Since scientists produced the first cloned mammal Dolly the sheep in 1996 using the somatic cell nuclear transfer (SCNT) technique, 23 mammalian species have been successfully cloned, including cattle, cats, dogs, horses and rats. Using this technique for primates had never been successful and no pregnancy had lasted more than 80 days. The main difficulty was likely the proper programming of the transferred nuclei to support the growth of the embryo. Tetra (born October 1999), a female rhesus macaque, was created by a team led by Gerald Schatten of the Oregon National Primate Research Center using a different technique, called "embryo splitting". She is the first cloned primate by artificial twinning, which is a much less complex procedure than the DNA transfer used for the creation of Zhong Zhong and Hua Hua.

In January 2019, scientists in China reported the creation of five identical cloned gene-edited monkeys, using the same cloning technique that was used with Zhong Zhong and Hua Hua, and the same gene-editing CRISPR-Cas9 technique allegedly used by He Jiankui in creating the first ever gene-modified human babies Lulu and Nana. The monkey clones were made in order to study several medical diseases.

== Process ==

Zhong Zhong and Hua Hua were produced by scientists from the Institute of Neuroscience of the Chinese Academy of Sciences in Shanghai, led by Qiang Sun and Mu-ming Poo. They extracted nuclei from the fibroblasts of an aborted fetal monkey (a crab-eating macaque or Macaca fascicularis) and inserted them into egg cells (ova) that had had their own nuclei removed. The team used two enzymes to erase the epigenetic memory of the transferred nuclei of being somatic cells. This crucial reprogramming step allowed the researchers to overcome the main obstacle that had precluded the successful cloning of primates until now. They then placed 21 of these ova into surrogate mother monkeys, resulting in six pregnancies, two of which produced living animals. The monkeys were named Zhong Zhong and Hua Hua, a reference to Zhonghua (中华, a Chinese name for China). Although the success rate was still low, the methods could be improved to increase survival rate in the future. By comparison, the Scotland-based team that created Dolly the sheep in 1996 required 277 attempts and produced only one lamb.
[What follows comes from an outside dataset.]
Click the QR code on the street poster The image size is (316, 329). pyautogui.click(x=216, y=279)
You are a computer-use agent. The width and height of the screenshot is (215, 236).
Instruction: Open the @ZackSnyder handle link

The scientists also attempted to clone macaques using nuclei from adult donors, which is much more difficult. They implanted 42 surrogates, resulting in 22 pregnancies, but there were still only two infant macaques, and they died soon after birth.

==Implications==

According to Mu-ming Poo, the principal significance of this event is that it could be used to create genetically identical monkeys for use in animal experiments. Crab-eating macaques are already an established model organism for studies of atherosclerosis, though Poo chose to emphasize neuroscience, naming Parkinson's disease and Alzheimer's disease when he appeared on the radio news program All Things Considered in January 2018.

The birth of the two cloned primates also raised concerns from bioethicists. Insoo Hyun of Case Western Reserve University questioned whether this meant that human cloning would be next. Poo told All Things Considered that "Technically speaking one can clone human[s] ... But we're not going to do it. There's absolutely no plan to do anything on humans."